:: INSTRUCTIONS FOR THE TASK ::
Show only those lines of the entries where the string "agent" is found.
--------
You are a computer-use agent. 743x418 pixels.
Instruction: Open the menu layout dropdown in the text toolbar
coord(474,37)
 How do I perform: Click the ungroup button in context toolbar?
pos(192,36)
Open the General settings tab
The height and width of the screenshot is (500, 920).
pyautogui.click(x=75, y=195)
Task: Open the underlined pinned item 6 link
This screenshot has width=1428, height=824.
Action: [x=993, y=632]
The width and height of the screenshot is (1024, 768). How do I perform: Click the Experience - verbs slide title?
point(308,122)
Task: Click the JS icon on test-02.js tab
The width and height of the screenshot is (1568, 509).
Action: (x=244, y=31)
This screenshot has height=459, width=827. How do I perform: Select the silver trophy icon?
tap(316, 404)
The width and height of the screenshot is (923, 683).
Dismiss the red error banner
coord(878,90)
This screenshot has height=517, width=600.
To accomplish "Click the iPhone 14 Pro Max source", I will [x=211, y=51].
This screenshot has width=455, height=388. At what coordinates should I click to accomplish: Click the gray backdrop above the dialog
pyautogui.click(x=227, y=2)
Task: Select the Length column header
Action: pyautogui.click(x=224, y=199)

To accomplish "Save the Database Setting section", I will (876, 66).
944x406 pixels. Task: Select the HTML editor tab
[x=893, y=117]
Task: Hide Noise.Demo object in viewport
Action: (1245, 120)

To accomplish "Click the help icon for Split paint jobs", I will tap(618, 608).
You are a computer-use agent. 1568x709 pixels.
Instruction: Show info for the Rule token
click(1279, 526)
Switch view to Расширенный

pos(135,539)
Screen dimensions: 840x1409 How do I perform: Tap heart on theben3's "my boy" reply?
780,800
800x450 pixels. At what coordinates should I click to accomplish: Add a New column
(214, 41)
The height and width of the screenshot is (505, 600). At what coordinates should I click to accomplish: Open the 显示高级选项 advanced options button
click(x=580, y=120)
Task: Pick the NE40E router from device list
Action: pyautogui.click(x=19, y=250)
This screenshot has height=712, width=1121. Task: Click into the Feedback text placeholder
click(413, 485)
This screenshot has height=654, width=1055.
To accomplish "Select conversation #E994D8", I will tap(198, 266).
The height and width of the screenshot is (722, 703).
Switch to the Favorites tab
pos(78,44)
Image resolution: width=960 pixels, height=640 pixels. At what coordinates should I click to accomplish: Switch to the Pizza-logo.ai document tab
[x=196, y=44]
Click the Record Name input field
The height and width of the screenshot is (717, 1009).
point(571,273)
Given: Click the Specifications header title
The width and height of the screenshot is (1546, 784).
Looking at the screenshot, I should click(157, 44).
--------
:: WRITTEN REPLY ::
You are a computer-use agent. 743x418 pixels.
You are a computer-use agent. 1568x709 pixels.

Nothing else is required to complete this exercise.